Miało mnie nie być. Ostatecznie byłem. I o dziwo, poszło lepiej niż zakładałem, zwłaszcza, że decka zacząłem składać jakieś 5 minut po stwierdzeniu, że się przejdę na turniej. Czyli jakieś 20 minut przed wyjściem z domu. Brak wielu podstawowych kart do decka, bo nie miałem czasu ich poszukać, zero czasu na jakiekolwiek testy, żeby ograć się z deckiem ale co tam, nie takie turnieje świat widział.

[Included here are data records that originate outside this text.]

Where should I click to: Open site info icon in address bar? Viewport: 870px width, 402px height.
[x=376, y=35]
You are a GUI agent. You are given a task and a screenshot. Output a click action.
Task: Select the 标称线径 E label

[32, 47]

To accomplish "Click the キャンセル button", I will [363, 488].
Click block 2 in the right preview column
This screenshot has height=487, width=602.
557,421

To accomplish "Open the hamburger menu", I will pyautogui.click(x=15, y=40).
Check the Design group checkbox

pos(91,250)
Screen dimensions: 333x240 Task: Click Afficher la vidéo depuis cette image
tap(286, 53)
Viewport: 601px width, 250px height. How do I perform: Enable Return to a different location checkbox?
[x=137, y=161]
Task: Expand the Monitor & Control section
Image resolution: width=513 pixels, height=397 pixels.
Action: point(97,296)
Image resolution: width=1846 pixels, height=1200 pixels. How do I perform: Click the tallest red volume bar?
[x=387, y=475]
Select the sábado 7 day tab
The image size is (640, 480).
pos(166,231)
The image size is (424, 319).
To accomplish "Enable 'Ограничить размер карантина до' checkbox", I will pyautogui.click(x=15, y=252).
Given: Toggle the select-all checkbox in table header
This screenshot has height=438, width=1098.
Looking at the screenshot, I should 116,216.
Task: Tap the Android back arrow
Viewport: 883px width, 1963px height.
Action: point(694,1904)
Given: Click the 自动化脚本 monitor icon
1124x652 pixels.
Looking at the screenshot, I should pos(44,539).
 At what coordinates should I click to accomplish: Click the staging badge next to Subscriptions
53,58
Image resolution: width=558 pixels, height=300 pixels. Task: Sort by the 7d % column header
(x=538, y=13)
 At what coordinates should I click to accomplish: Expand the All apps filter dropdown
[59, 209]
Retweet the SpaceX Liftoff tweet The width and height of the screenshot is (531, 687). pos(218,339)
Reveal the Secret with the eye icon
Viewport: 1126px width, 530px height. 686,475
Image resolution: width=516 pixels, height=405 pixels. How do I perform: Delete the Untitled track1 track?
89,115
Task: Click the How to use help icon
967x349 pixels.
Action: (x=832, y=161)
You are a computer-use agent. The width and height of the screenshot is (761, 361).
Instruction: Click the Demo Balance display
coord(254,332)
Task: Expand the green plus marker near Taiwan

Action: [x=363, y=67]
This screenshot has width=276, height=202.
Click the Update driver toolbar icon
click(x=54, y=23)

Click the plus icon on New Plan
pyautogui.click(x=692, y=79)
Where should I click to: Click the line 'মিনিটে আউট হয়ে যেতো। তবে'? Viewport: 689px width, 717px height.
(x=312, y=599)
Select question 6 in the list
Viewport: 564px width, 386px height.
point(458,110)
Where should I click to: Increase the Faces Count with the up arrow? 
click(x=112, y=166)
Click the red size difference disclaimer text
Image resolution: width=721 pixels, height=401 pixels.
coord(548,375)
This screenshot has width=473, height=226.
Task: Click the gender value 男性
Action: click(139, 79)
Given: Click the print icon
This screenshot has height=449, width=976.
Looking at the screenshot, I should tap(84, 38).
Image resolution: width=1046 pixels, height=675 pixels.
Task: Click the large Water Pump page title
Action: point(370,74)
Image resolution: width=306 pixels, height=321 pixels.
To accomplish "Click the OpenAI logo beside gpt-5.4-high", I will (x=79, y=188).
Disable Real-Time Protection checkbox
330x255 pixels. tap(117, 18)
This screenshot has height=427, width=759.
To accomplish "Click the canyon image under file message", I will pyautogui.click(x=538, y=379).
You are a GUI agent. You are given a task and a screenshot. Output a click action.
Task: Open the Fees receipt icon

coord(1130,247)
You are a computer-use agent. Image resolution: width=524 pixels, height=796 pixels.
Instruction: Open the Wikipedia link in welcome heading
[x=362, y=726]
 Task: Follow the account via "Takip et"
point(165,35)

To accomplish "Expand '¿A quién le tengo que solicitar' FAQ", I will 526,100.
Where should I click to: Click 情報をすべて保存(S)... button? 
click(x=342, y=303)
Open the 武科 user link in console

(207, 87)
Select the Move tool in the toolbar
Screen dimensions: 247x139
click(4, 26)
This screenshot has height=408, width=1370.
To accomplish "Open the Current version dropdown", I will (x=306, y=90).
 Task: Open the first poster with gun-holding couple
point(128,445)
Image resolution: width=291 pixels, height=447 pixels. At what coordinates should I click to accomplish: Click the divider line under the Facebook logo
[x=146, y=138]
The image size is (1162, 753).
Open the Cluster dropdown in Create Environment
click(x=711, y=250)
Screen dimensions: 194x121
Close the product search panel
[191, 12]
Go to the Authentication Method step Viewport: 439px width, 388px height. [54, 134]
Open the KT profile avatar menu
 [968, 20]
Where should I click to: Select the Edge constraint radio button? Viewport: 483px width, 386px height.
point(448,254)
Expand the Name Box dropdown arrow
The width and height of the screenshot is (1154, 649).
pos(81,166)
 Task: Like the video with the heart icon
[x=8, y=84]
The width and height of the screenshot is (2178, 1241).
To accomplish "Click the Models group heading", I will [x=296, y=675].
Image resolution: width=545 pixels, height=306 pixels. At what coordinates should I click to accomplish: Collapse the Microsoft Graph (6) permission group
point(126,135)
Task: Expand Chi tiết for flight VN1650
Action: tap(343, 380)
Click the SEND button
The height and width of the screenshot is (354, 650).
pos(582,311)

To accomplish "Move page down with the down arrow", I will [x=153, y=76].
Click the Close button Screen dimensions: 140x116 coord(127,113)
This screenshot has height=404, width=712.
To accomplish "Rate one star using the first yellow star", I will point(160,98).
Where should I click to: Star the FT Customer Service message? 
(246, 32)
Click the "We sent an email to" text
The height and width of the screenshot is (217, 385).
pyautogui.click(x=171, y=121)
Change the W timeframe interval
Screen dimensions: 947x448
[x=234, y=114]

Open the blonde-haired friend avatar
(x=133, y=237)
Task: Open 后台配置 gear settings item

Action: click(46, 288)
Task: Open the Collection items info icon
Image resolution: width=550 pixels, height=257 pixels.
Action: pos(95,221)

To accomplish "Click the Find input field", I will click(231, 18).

Frekwencja nie dopisała, ale częściowo jest to wina terminu, więc mam nadzieję, ze później już będzie tylko lepiej
G1: Domain Monarch
r1: power shuffle, bo deck ułożony i co? I dobrałem praktycznie wszystkie rytuał spelle na otwierającej. Szybko przeszedłem do scoop phase, bo nie za bardzo było czym grać.
r2: Normalna ręka, z to u przeciwnika nie było widać monarchów. Szybkie zbicie do 0hp.
r3: Doszliśmy do impasu, bo skończyły mu się trybut foddery, a ja go powoli dobijałem. Niestety edea po stormforth była nieciekawą wizją. Ostatecznie na wielkim farcie dokopał się do monarcha.
0:1
G2: Hero
r1: Szybko i bez większych problemów. Miss z jego strony sprawił, że skończyłem grę szybciej. Ale tak to jest, jak się nie czyta kart.
r2: BTS u przeciwnika sprawił, że nie miałem jak obejść dark lawa i jakiejś jeszcze fuzji. scoop.
r3: podobnie jak r1.
1:1
G3: D/D
r1: Czytanie KAŻDEJ karty, jaką przeciwnika zagrywa, bądź szuka. Odpowiednie kontry i przechodzimy do g2. Tutaj ogarnąłem się, że można zagrać trish+clausolas z lustra, bo to przecież 12 jest. (brawo ja)
r2: OTK powstrzymane Gorzkim a w głowie krótka nostalgia do czasów, kiedy takie rzeczy były na porządku dziennym
Moja odpowiedź, która dała mi kontrolę już do końca.
Tak więc 2:1, drugie miejsce, a do tego satysfakcja, że cokolwiek ugrałem, grając praktycznie bez kilku naprawdę ważnych kart.